Although having found my sweet spot.....@Derick made a valid point. Its probably for now my sweet spot, certainly not forever. But I am still happy that I dont have to chase the newest hardware anymore for the time being until new developments come in, right now there is no stepping up from what I got by buying something else. Its too likely that I will just carry on using my favourites and whatever new I would buy will just gather dust in the cabinet.

Reactions: Like 2


----------



## Derick (8/3/15)

Tom said:


> yip....we were so noob back then
> 
> Although having found my sweet spot.....@Derick made a valid point. Its probably for now my sweet spot, certainly not forever. But I am still happy that I dont have to chase the newest hardware anymore for the time being until new developments come in, right now there is no stepping up from what I got by buying something else. Its too likely that I will just carry on using my favourites and whatever new I would buy will just gather dust in the cabinet.

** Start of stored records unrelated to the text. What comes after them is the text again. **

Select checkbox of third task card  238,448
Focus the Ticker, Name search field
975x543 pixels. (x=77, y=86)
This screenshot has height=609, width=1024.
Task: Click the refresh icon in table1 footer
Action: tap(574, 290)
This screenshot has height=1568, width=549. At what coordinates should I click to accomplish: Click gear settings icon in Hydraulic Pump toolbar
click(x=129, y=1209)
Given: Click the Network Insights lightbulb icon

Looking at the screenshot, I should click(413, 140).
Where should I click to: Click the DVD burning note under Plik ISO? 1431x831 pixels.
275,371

I also think that when we started, the target we were chasing was moving so fast that you basically had to upgrade every few months just to stay current. Now that the major improvements have been done, only the minor tweaks are left and a lot of them are not worth upgrading for. That is of course until someone invents fuel injection and we don't need our wicked coils (carburetors) anymore

Reactions: Like 1 | Winner 1


----------



## Rob Fisher (8/3/15)

While I keep searching for better vapes because I enjoy trying new vaping stuff I still spend 98% of the time with Avril the REO with a Cyclone on top with a 1,2Ω coil and tropical ice in the bottle.

Some of the classics of times past are...

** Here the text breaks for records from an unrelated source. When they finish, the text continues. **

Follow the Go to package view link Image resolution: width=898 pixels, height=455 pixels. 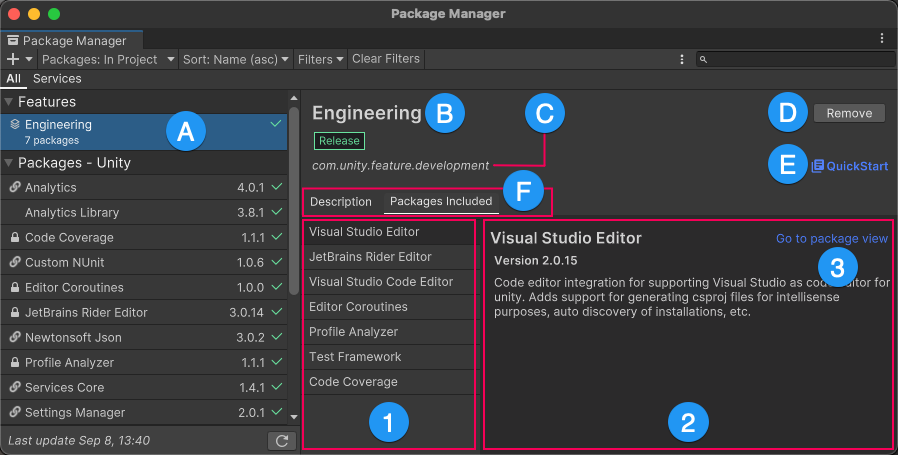(x=831, y=239)
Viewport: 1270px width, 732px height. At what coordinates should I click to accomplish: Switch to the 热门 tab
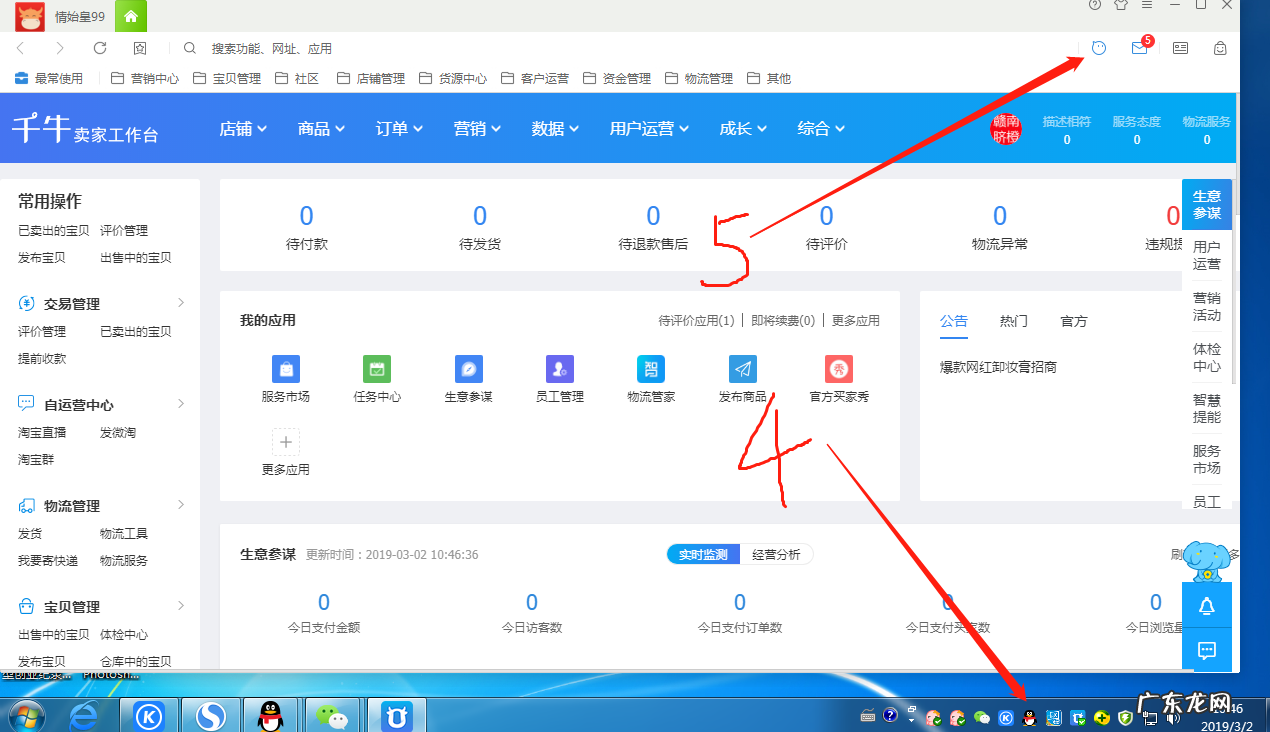(1012, 320)
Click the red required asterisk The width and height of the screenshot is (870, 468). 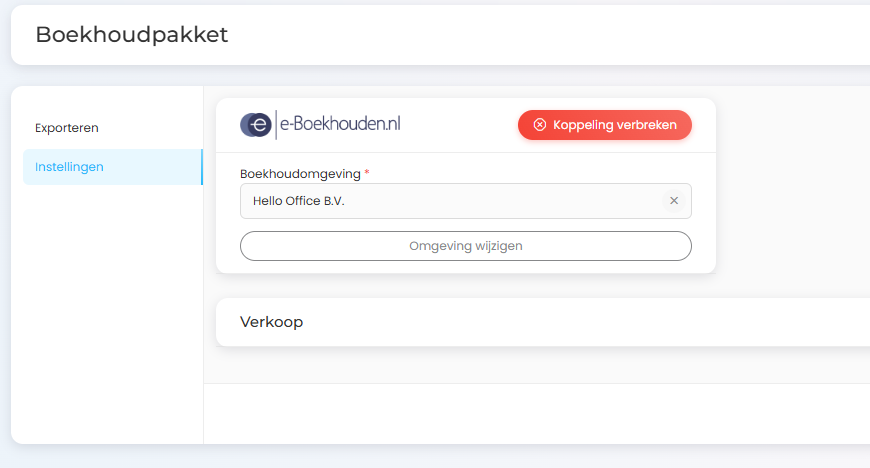coord(367,174)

The Nautilus tanks - but neither are in use anymore because they are past their sell by dates. They we game changers in their time!
The Sigelei 20W - I still have two of them and still use them occasionally... just a pity they don't do Sub Ohm.
The Authentic Russian 91% - This is still one of the best tanks ever made and still holds it own vape wise. Just a pain to re-wick.
The Atlantis - Still have one full of diluted Tropical Ice for a could blowing and taste change from REO's from time to time.
The Goblin - While I don't use it much because of the pain of rewicking it's probably the best RTA around at the moment.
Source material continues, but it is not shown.